Allocution du ministre Van Loan à la séance inaugurale de négociations en vue d’un accord de partenariat économique global entre le Canada et l’Inde

New Delhi, Inde - Le 15 novembre 2010

Sous réserve de modifications

Je suis très heureux d’être aujourd’hui à New Delhi, au moment où nous ouvrons un nouveau chapitre dans l’histoire du partenariat entre l’Inde et le Canada.

Je suis également heureux d’avoir ainsi l’occasion de rencontrer les négociateurs et les autres représentants officiels pour souligner l’engagement du Canada envers ces négociations, qui ont été annoncées à Séoul il y a à peine quelques jours par nos premiers ministres respectifs [Stephen Harper et Manmohan Singh].

L’étude conjointe que le ministre [du Commerce et de l’Industrie de l’Inde, M. Anand] Sharma et moi-même avons rendue publique en septembre dresse la liste des retombées extraordinaires qu’engendrerait un accord de libre-échange entre le Canada et l’Inde.

Citons notamment une hausse de 50 p. cent de nos échanges bilatéraux et une augmentation considérable du PIB de chacun des deux pays. Des analyses économiques menées par nos deux pays dans le cadre de l’étude conjointe indiquent que l’économie canadienne pourrait connaître une hausse de l’ordre de 6 à 15 milliards de dollars.

Je ne doute pas un seul instant que nous atteindrons ou dépasserons même ces projections, compte tenu des rapports interpersonnels très étroits qui existent entre nos deux pays, y compris les liens qu’entretiennent avec l’Inde le million de Canadiens d’origine indienne.

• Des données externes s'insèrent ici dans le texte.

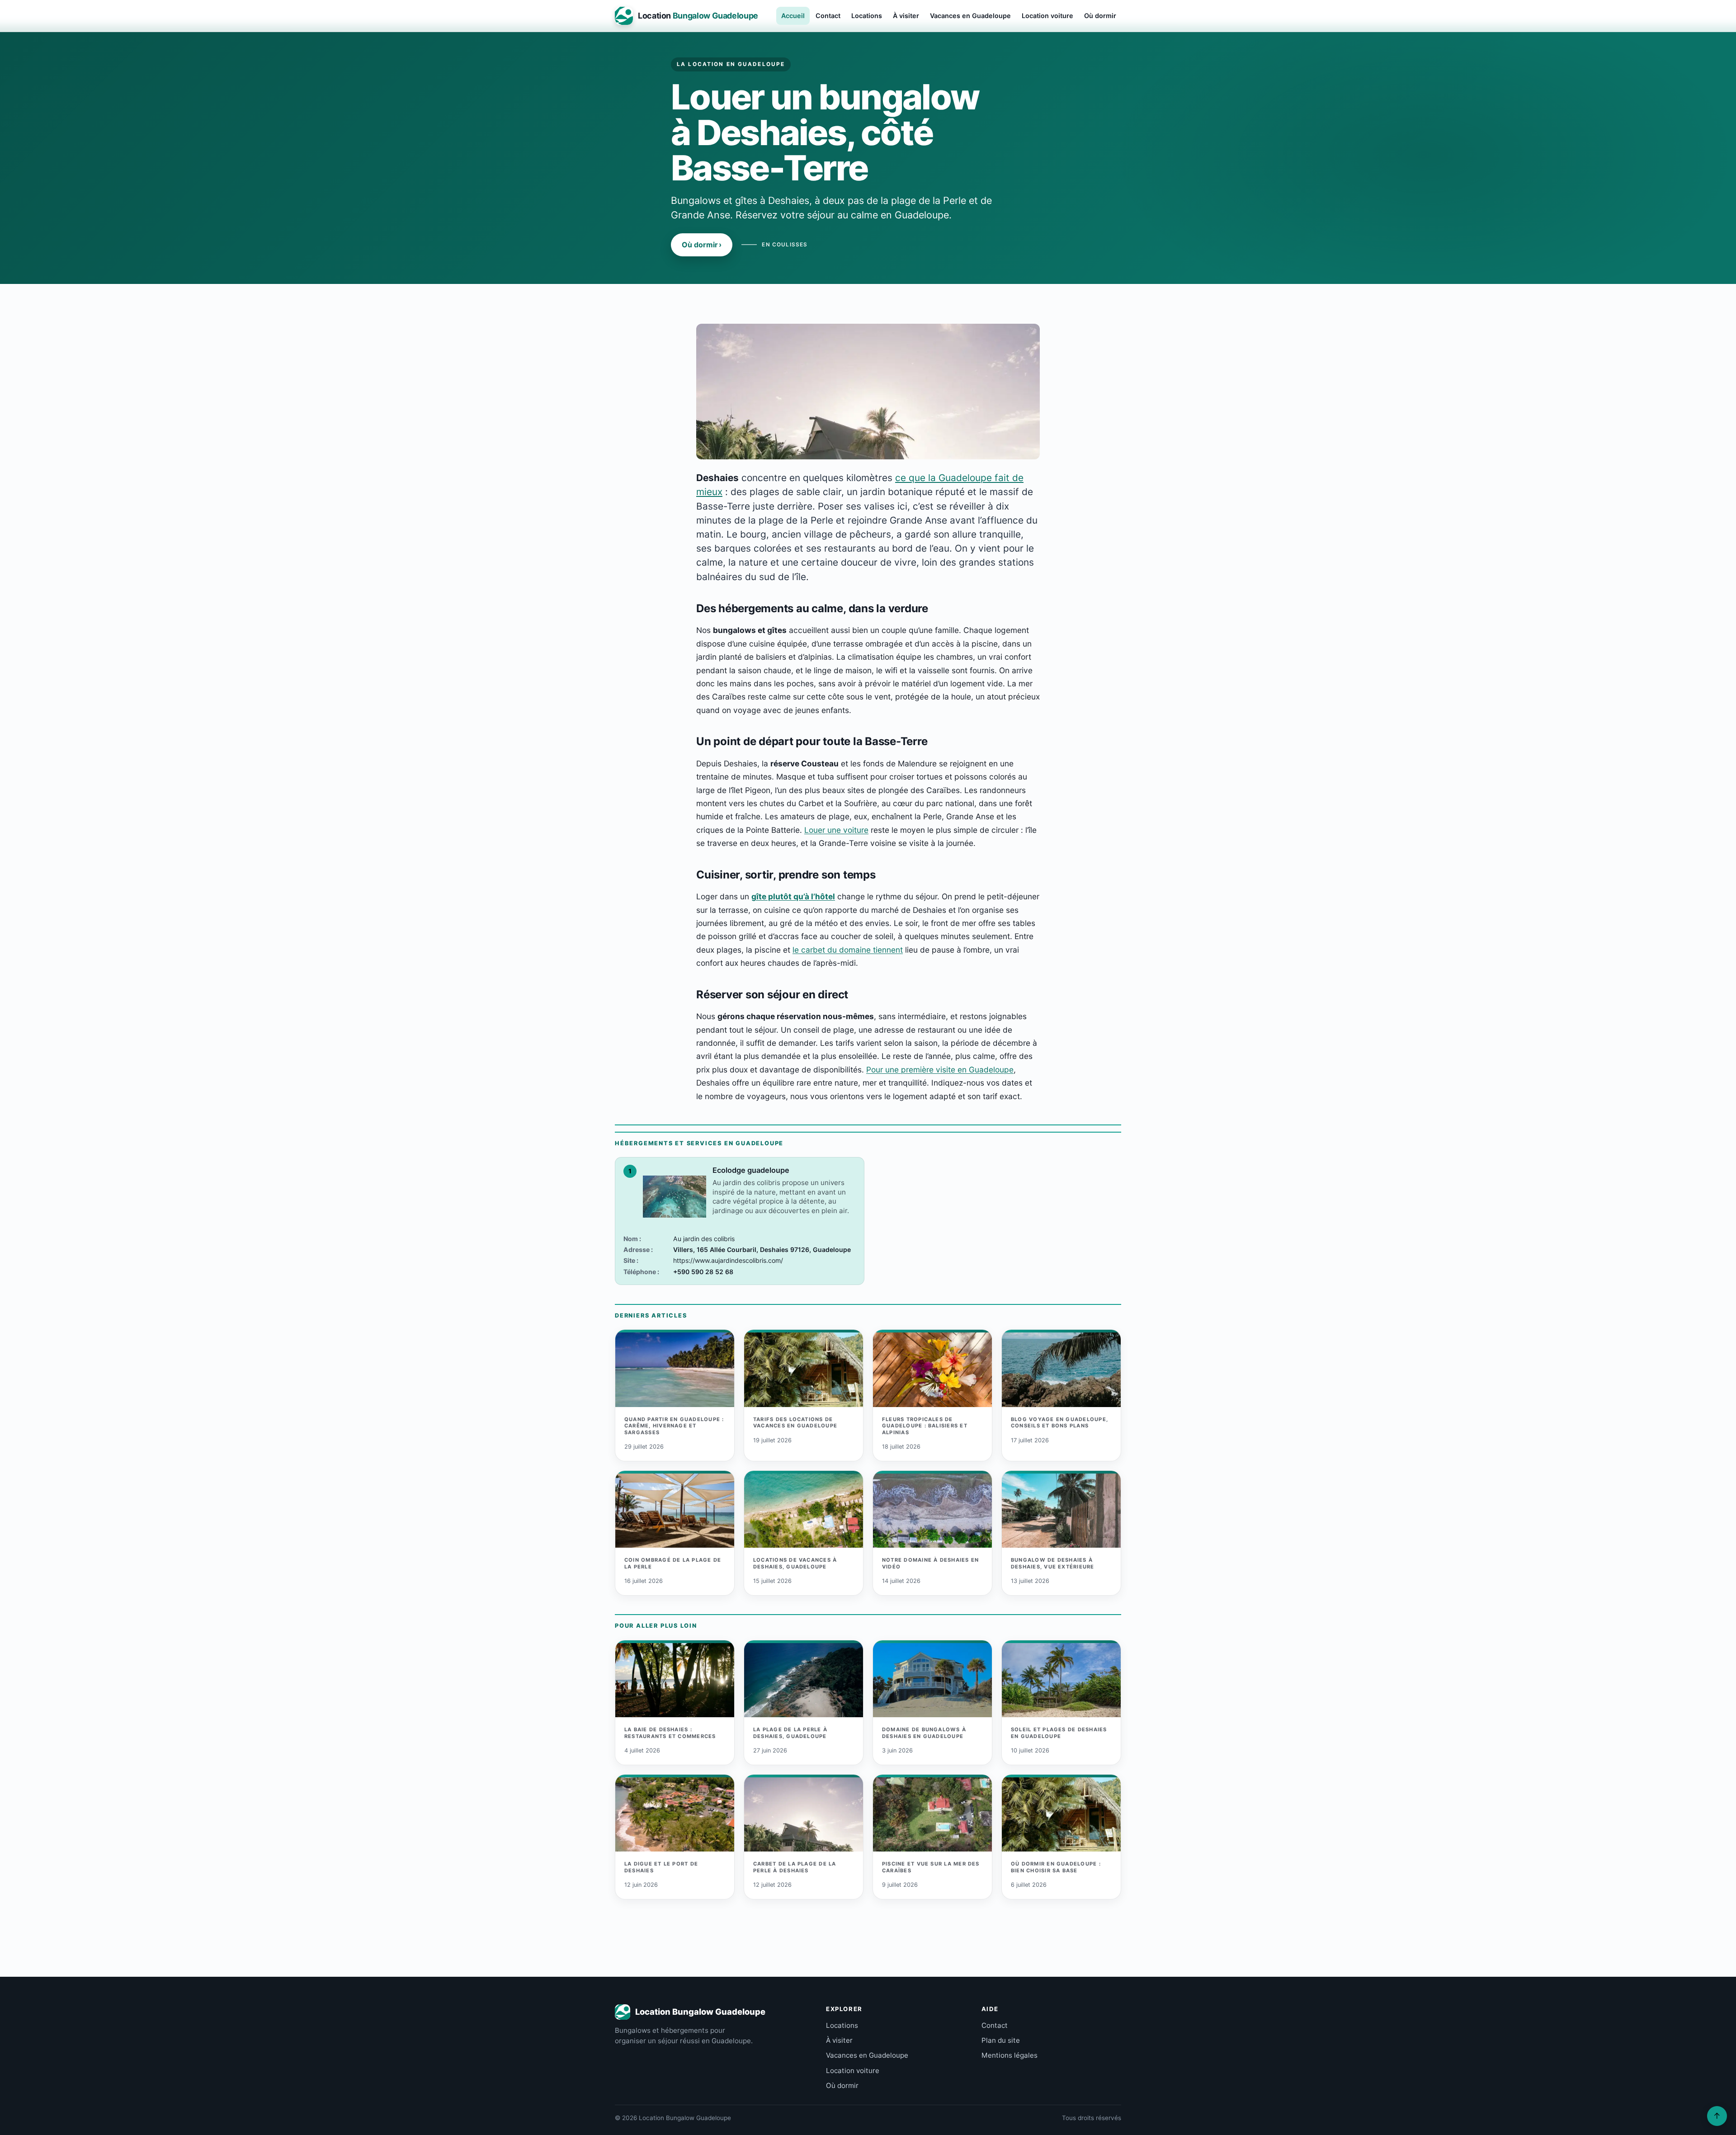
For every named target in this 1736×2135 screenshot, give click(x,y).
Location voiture (1047, 15)
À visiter (906, 15)
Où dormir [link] (842, 2085)
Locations (866, 15)
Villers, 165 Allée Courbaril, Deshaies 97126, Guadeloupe (762, 1249)
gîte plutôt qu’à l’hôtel (793, 896)
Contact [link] (994, 2025)
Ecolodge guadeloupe (750, 1170)
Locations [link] (842, 2025)
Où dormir (1100, 15)
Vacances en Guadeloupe (970, 15)
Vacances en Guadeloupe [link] (867, 2055)
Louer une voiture (836, 830)
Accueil (793, 15)
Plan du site (1000, 2040)
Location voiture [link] (852, 2070)
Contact (828, 15)
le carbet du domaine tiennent (848, 949)
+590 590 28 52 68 (703, 1271)
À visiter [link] (839, 2040)
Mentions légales (1009, 2055)
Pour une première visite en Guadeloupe (940, 1069)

Ce qui est clair, c’est que ces négociations constituent pour nos deux pays une excellente occasion d’intensifier nos échanges commerciaux et de faire croître nos économies encore davantage.

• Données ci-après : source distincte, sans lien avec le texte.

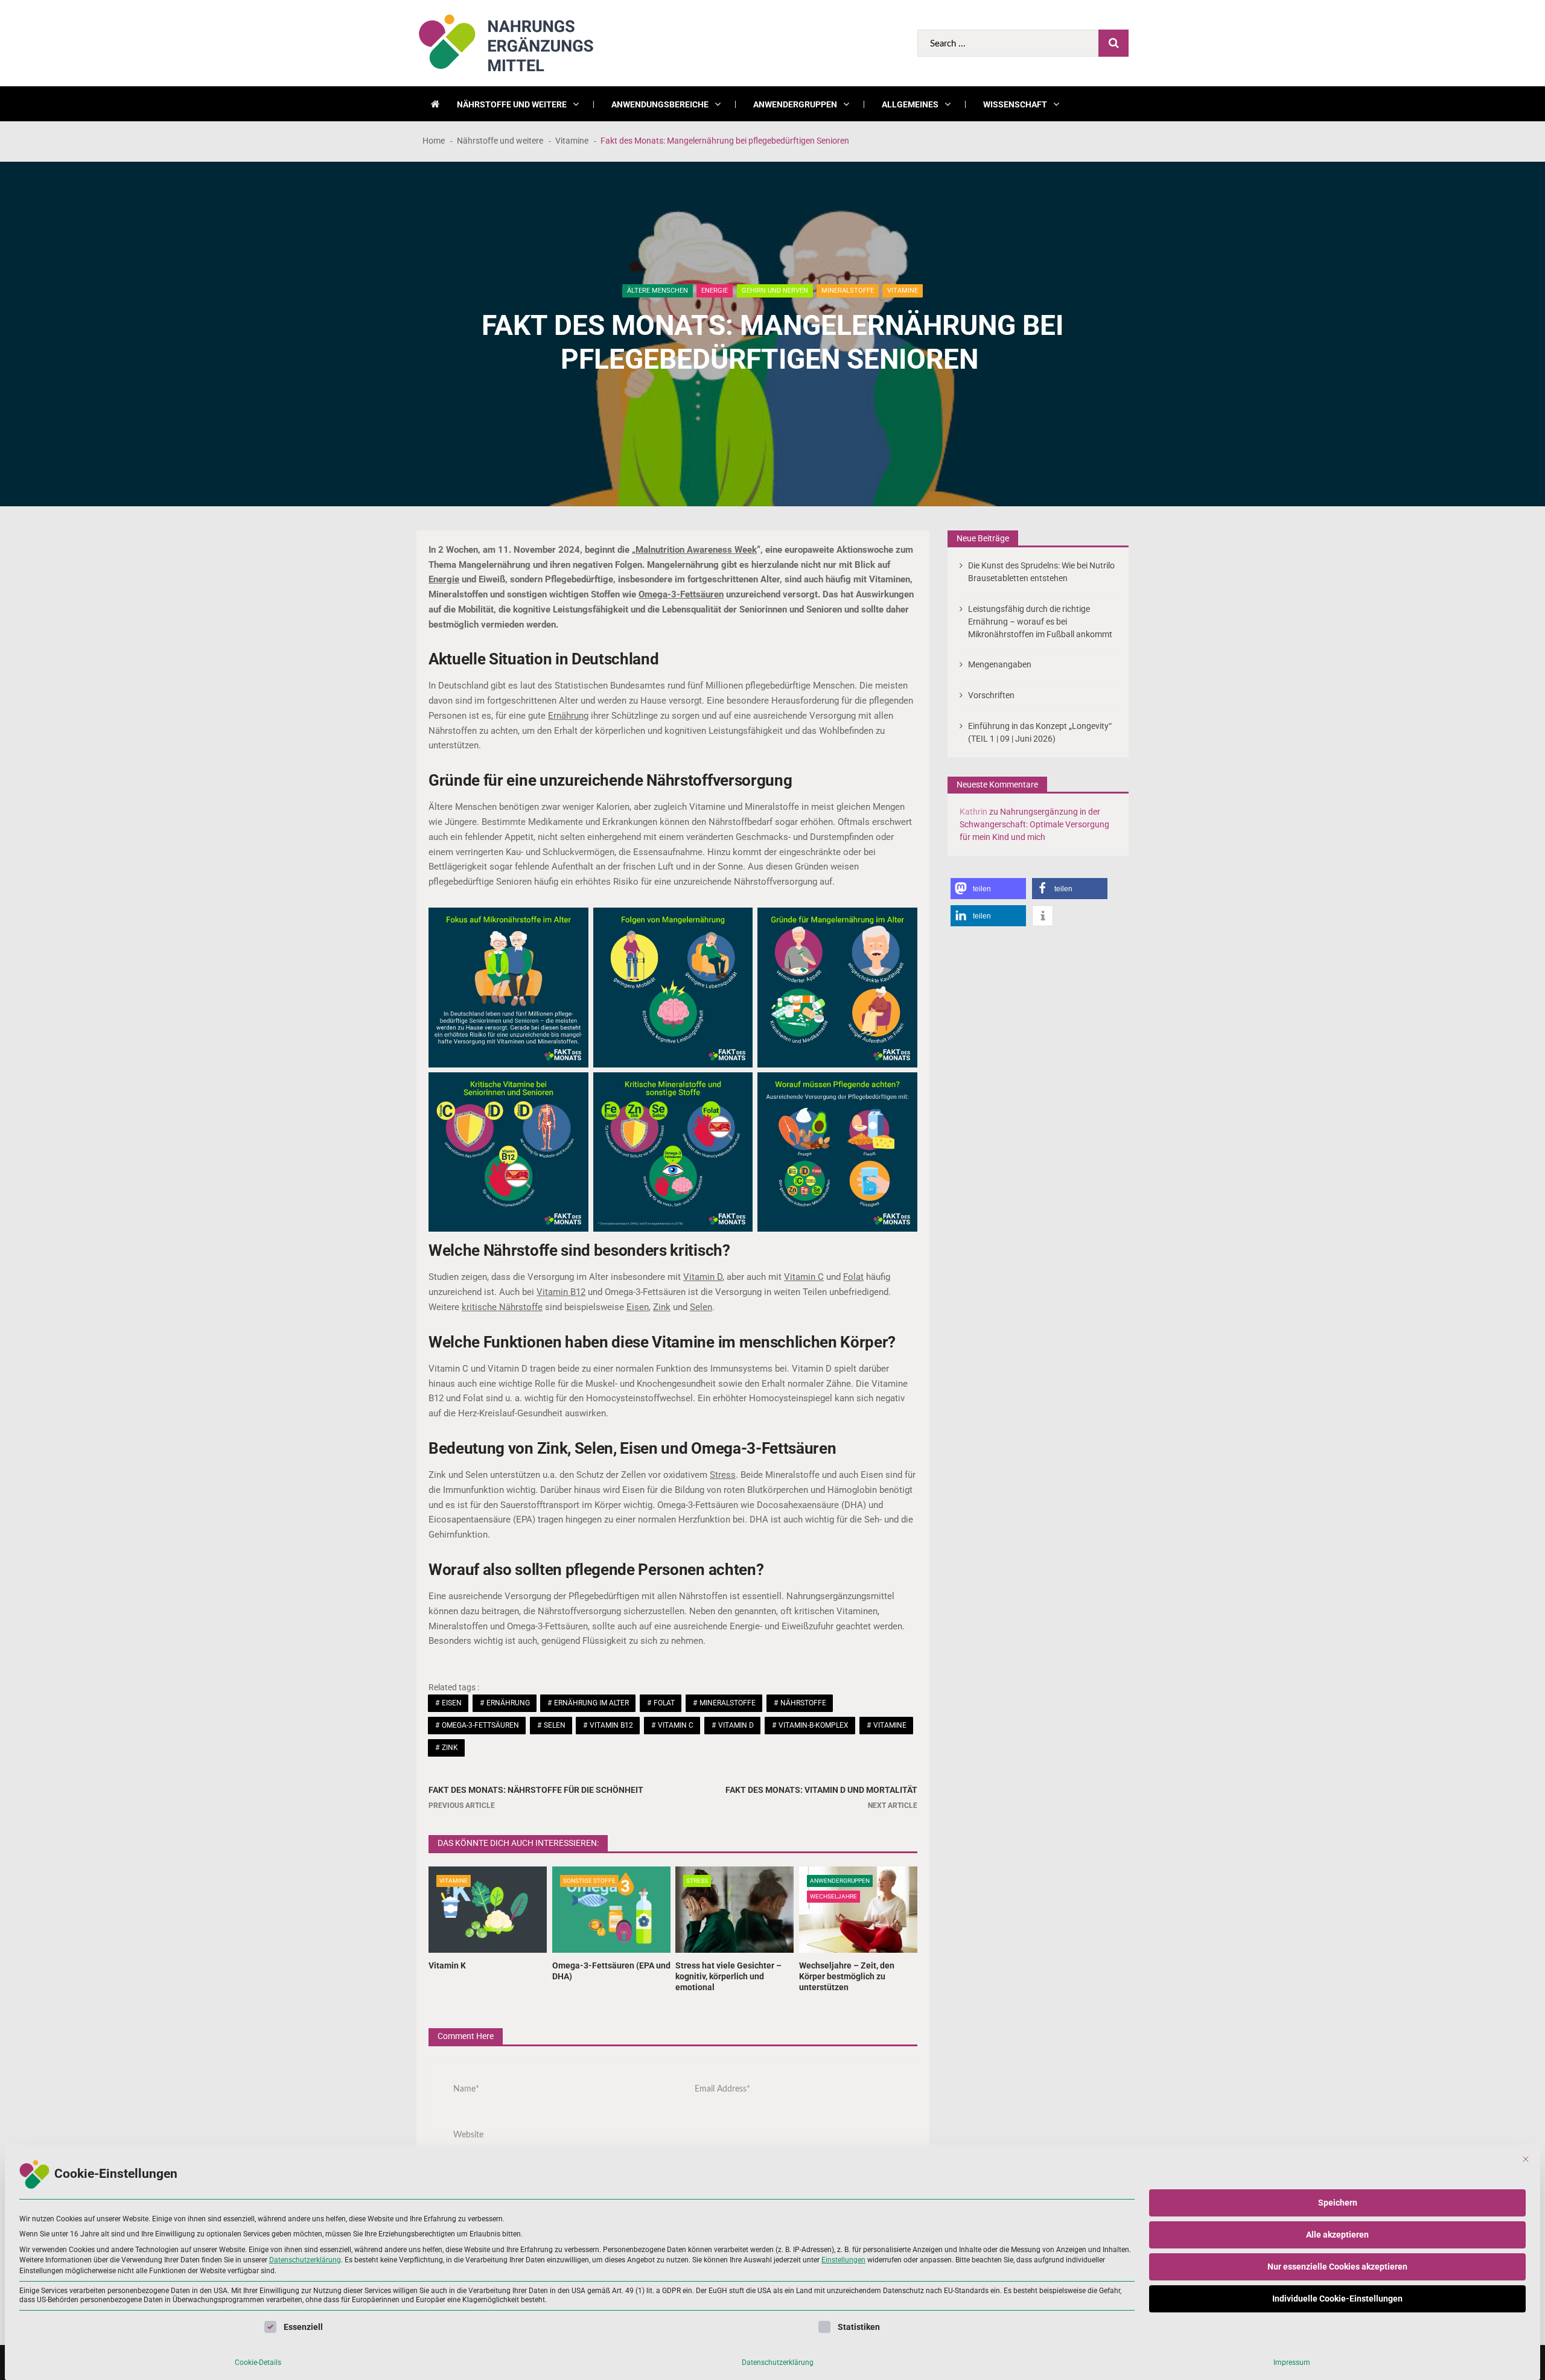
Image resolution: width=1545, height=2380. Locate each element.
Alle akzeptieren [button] (1337, 2234)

Au moment où les économies du Canada et de l’Inde se dirigent vers une reprise durable, nous avons besoin de retombées positives comme celles que peut procurer un accord de libre-échange.

Lors du Sommet du G-20 qui a eu lieu au Canada en juin, le premier ministre Harper et le premier ministre Singh ont exprimé leur satisfaction devant l’achèvement d’une étude conjointe consacrée à un éventuel accord économique et commercial global entre le Canada et l’Inde.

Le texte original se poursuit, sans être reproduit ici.